Selon les indications figurant en anglais sur le simulateur de bras de fer, dont la traduction libre proposée par la société LTDLN n'est pas contestée, le joueur est averti de l'existence d'un risque de blessure en cas d'application d'une force excessive, sans autre précision.
Il n'est pas contesté que M. [X], de nationalité britannique, était en mesure de comprendre cet avertissement.
Toutefois, s'agissant, d'une machine potentiellement dangereuse pouvant occasionner des blessures, la société LTDLN a commis un manquement à son obligation de sécurité de moyens, d'une part, en s'abstenant de donner aux usagers une information complète sur la nature et la gravité des blessures auxquelles ils s'exposaient, et sur la notion de « force excessive » (excessive force), d'autre part, en omettant de donner des consignes de sécurité précises concernant la bonne position de l'épaule, du coude, du bras, du poignet et de la main à adopter au cours de cet exercice de force afin d'éviter qu'une contrainte mécanique en torsion n'entraîne une fracture spiroïde (en spirale) de la diaphyse humérale.
Cette faute est en relation de causalité directe et certaine avec le dommage corporel subi par M. [X].

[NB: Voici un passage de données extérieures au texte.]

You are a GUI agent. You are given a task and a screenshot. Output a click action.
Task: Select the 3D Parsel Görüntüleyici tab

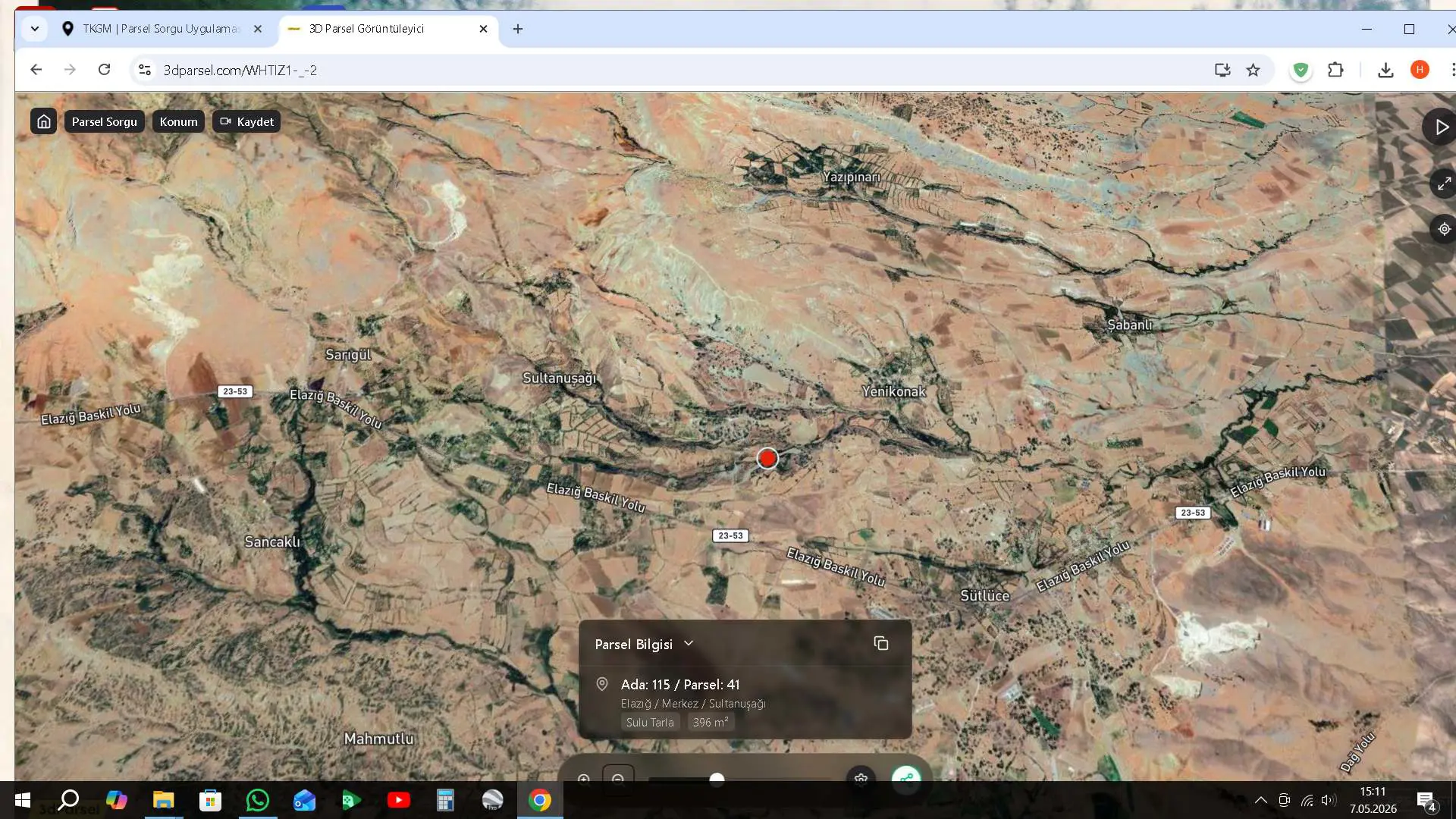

En l'absence de démonstration d'une utilisation anormale de la machine, ou d'une faute d'imprudence ou de négligence de M. [X], la responsabilité de la société LTDLN est seule engagée.
Le jugement sera confirmé.
Sur les demandes annexes
Les dispositions du jugement relatives aux dépens et aux frais irrépétibles doivent être confirmées.
La société LTDLN qui succombe en son recours supportera la charge des dépens d'appel.
L'équité commande d'allouer à M. [X], en application de l'article 700 du code de procédure civile, une indemnité de 3 000 euros au titre des frais irrépétibles exposés devant la cour et de rejeter la demande de la société LTDLN formulée au même titre.
PAR CES MOTIFS
La cour, statuant publiquement, par arrêt réputé contradictoire et par mise à disposition au greffe,
- Confirme le jugement,
Y ajoutant,
- Condamne la société La Tête dans les nuages à payer à M. [W] [X], en application de l'article 700 du code de procédure civile, une indemnité de 3 000 euros au titre des frais irrépétibles exposés devant la cour,
- Rejette la demande de la société La Tête dans les nuages fondée sur l'article 700 du code de procédure civile,
- Condamne la société La Tête dans les nuages aux dépens d'appel.